We have two moving frames: $S'_{\pm}$, moving at $\pm v_0$. And a stationary ATC frame, $S$. They're all at the same spatial point at $t=t'_+=t'_-=0$.
In $S$, $t$ ticks away as the planes move along the world lines:
$$x_{\pm}(t) = (t,x_{\pm}) = (t, \pm v_0 t)$$
Let's transform $x_{\pm}(t)$ in $S'_{\pm}$.
First the position:
$$ x'_{\pm}=\gamma(x_{\pm}-(\pm v_0 t))$$
$$ x'_{\pm}=\gamma(\pm v_0 t -(\pm v_0 t))$$
$$ x'_{\pm} =0 $$
Meaning, the planes remain at the origin of their coordinate system in which they are rest. Good.
Now the time coordinate:
$$ t'_{\pm} =\gamma_0\big(t -(\pm v_0)x_{\pm})\big)$$
$$ t'_{\pm} =\gamma_0\big(t -(\pm v_0)(\pm v_0 t)\big)$$
$$ t'_{\pm} =\gamma_0(t - v^2_0t))$$
$$ t'_{\pm} =t \times \gamma_0(1 - v^2_0))=t\gamma_0\gamma_0^{-2}$$
$$ t'_{\pm} =t/\gamma_0 $$
So both plane clocks tick slower than the ATC clock, being dilatedly $\gamma_0 = 1/\sqrt{1-v_0^2}$.

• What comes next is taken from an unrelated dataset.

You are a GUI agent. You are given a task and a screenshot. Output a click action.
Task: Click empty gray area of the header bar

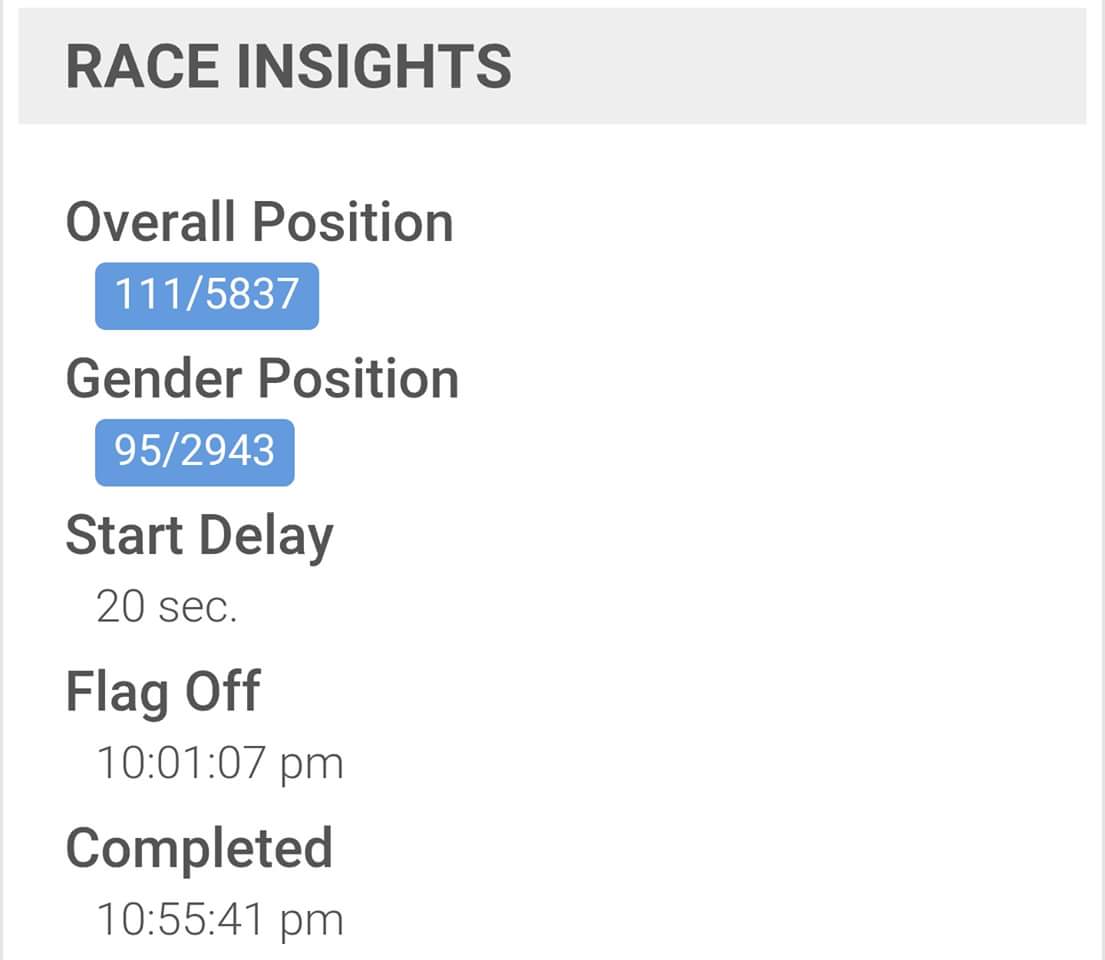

Now we pick a plane and have it look at the other plane. The relative velocity of $S'_{\pm}$ in $S'_{\mp}$ is:
$$ v_1^{\pm} = \frac{\pm v + \pm v}{1+(\pm v)(\pm v)}$$
$$ v_1^{\pm} = \frac{\pm 2v_0}{1+v_0^2}$$
Now take the coordinate of the other $\mp$ plane as seen from $S'_{\pm}$ at time $t'_{\pm}$:
$$ x'_{\pm}(t'_{\pm}) = (t'_{\pm}, \mp v_1 t'_{\pm}) $$
and transform it to $S'_{\mp}$.
I'll leave that as an exercise. The answer is:
$$ t'_{\mp} = t'_{\pm}/\gamma_1 $$
showing that each plane sees the other's clock running slower.

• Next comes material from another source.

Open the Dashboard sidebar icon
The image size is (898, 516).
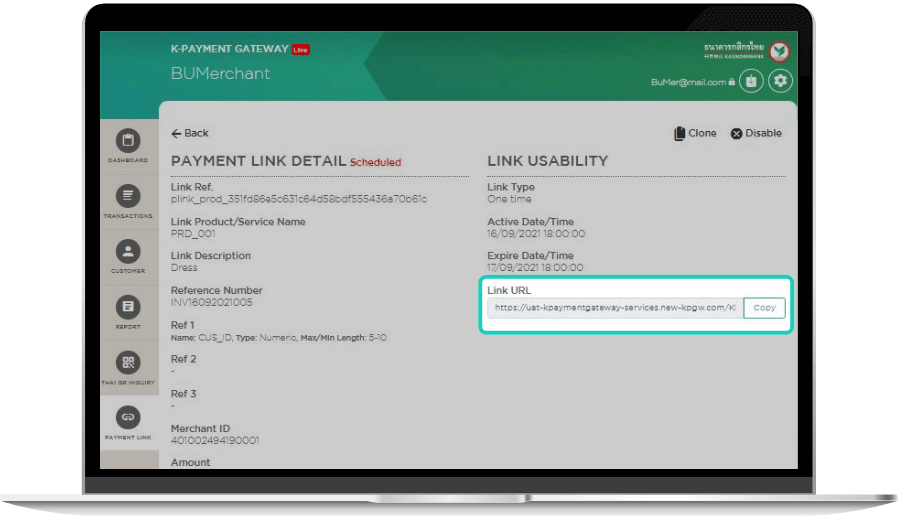[x=128, y=143]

This is really is the first paradox of time dilation, and the resolution to the apparent contradiction (of course there is no actual contradiction), is that when $S'_{\pm}$ is looking at $S'_{\mp}$'s clock, it's not the same time that $S'_{\mp}$ is looking at $S'_{\mp}$'s clock. The relativity of simultaneity matters.